Do you ever feel this way? Whenever I read some news item about rape cases or sexual abuse cases, I feel so guilty and responsible even though I know I am not guilty. For example, yesterday I saw a movie about child sexual abuse and I was so down throughout the day. I felt so guilty.

 

It is as if I feel guilty and responsible for the crimes of all men.
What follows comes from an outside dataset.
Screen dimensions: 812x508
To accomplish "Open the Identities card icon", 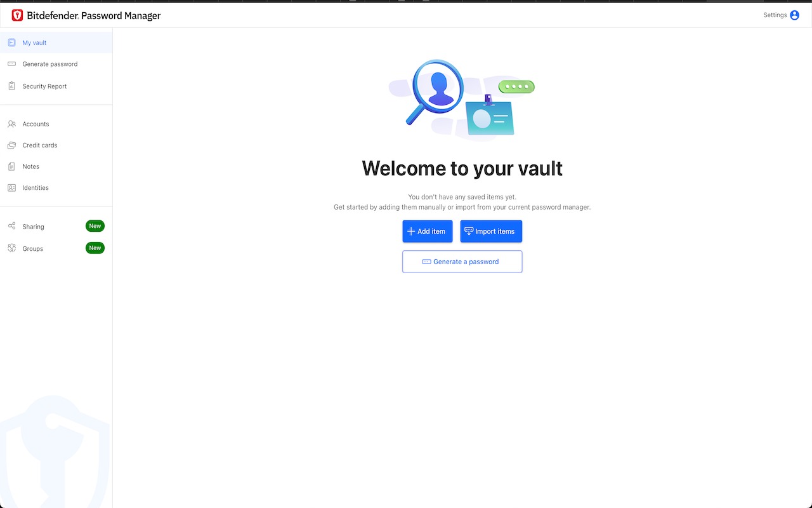I will pyautogui.click(x=11, y=188).

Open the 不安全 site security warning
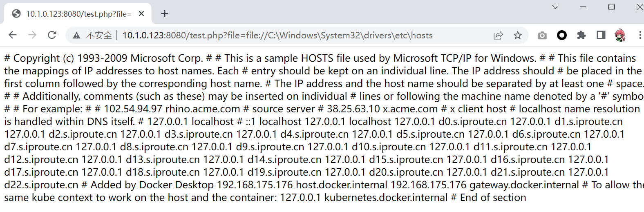coord(93,36)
I know that sounds ridiculous and pathetic but somehow I am not able to shake that feeling.

 

Sexual abuse is worse(than say, domestic violence) since it reminds me of my own sexual desires and somehow I feel guilty for feeling sexual desires at all.

 

Does anybody else feel this way or am I alone in this?

 

Yes I do. You have psychic empathy, and I have the same ability. Its something that we all have, one just has to learn to stop categorizing things as good or bad. It is this polarity that causes ppl to do things in the first place. Personally, when ppl do anything, I have a tendency to subconciously try and understand what could have cause them to do that. I remove myself from the equation and put myself in their shoes, then I feel guilt as if I did it. The stronger thing here is that we are all one, so I personally feel responsible when ppl do heinous acts. No, you're not at risk of doing these things (unless you are), you are blaming yourself first before you blame others. This is very responsible. and if ppl would learn to love those who commit acts, just as much as we love the victims then the world will be a better place as well.

 

FYI, this empathy does not stop at crimes. It arises when I think of gay ppl, rich ppl, racist white ppl, hateful ppl. I honestly try and understand where their lack of understanding lies. I never respond negatively to ppl who are acting in a 'dark' fashion, because this only proliferates the cycle. it is very irresponsible to point fingers at ppl, even who committed crimes.

 

There are villages around the world that punish their criminals with hugs, love, and long speeches about the good things that lie within them, instead of labeling them as a criminal. The cycle lies within us, whether we actively consider doing them or even think about them. You are becoming elucidated to the union of all creatures in the world.

 

Dont be disuaded by the ppl in this thread who think you are troubled. Their stance of placing blame and pointing fingers only keeps the cycle of homicide, hate and evil going in full fashion. I feel just as terribly for the ppl woh committed said crimes, as I do about the victims because its only a cycle. To break it, we must stop pointing fingers and feel... which u r doing. even 5 years later, you deserve applause!!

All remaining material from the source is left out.